These are my notes from the Policy Writing workshop with Dr Andrew Kaye, and organised by the Cambridge University Science and Policy Exchange (CUSPE). Like most things nowadays, the workshop took place online (which was great for me, as I wouldn’t have been able to attend it, otherwise), and a recording is available online. Kay is a great speaker (clear but engaging; lots of examples), and I certainly recommend watching the video.
Kaye is Head of International Resilience, at the Government Office for Science, and has extensive experience of both submitting scientific evidence to government, and reading it. He started by stating that, in his experience, the key problem with most of the writing submitted to government is that very little thought is given to the person who is going to read it. Namely, very little consideration is given to the reader’s:
- Knowledge of the topic. In particular, their familiarity with technical jargon. In government, the audience is generally comprised of generalists.
- Time constraints. The reader has lots of documents to read and information to process, in a short period of time.
- Attention span. Documents are usually read at night, at the end of a very long day of making decisions.
Because of these constraints, clarity and simplicity are key, in policy writing. Kaye, then, went on to outline 5 principles of writing policy documents.
- Brevity: Less is more
Focus on ONE topic per submission, and deal with the essential information related to that topic, only.
Be explicit about the message (e.g., Social mixing at Christmas will spell disaster for Covid-19 infections).

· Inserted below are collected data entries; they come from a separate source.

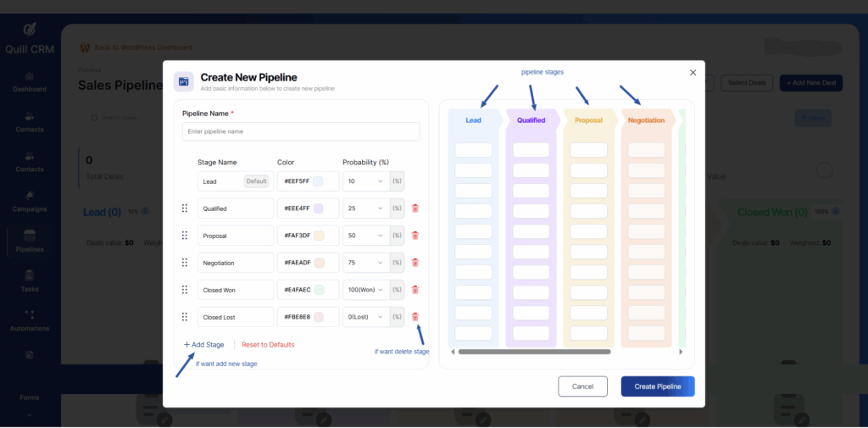Close the Create New Pipeline dialog
Image resolution: width=868 pixels, height=428 pixels.
693,73
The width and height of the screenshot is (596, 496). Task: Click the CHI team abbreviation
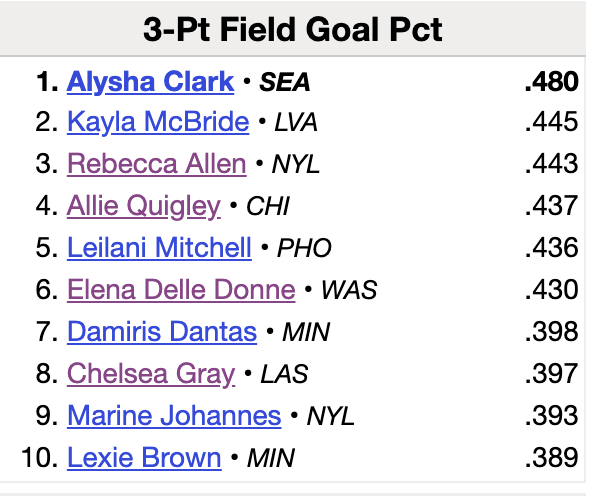tap(268, 206)
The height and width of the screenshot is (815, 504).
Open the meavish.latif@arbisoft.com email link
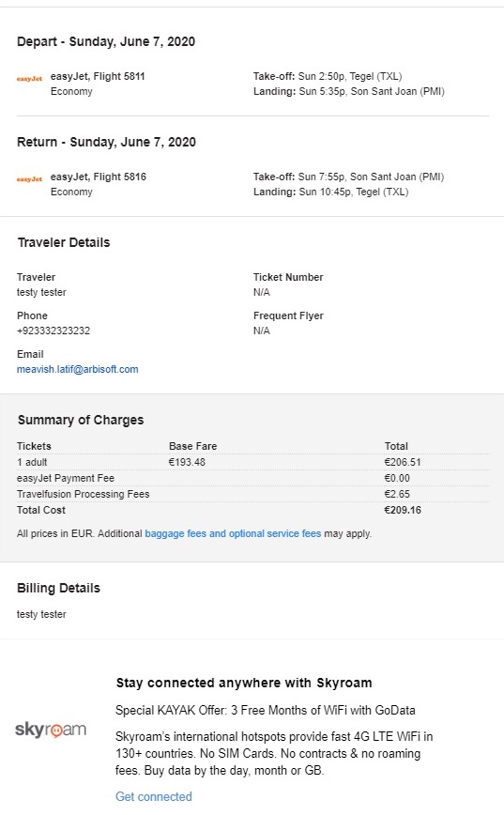point(77,369)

Use short words, and avoid elegant variation – e.g., Use, rather than Utilise; Car, rather than automobile.
Delete adjectives and adverbs – e.g., “It is vitality important”
Write in the active voice.
Round up numbers – makes them easier to process, and more memorable.
2. Storytelling & structure: Deliver a clear and interesting narrative
Stories help us make sense of the world, and remember information.
Different genres follow specific storylines – e.g., Romantic comedies start with a disastrous first meeting, followed by a good period, then a crisis, culminating in a satisfactory resolution. Government speeches talk of inheriting a dismal situation from the predecessors which demand though changes, but which will lead to a better future.
Submissions to government would do well by following the inverted pyramid structure that characterises news storylines:
I.e., Front load the writing with the essential information. But, to the 5 questions from news, add: How? How Long? How Much? and “So what”.
Kaye said: If you don’t know the answers to these questions, you are not ready to submit that document.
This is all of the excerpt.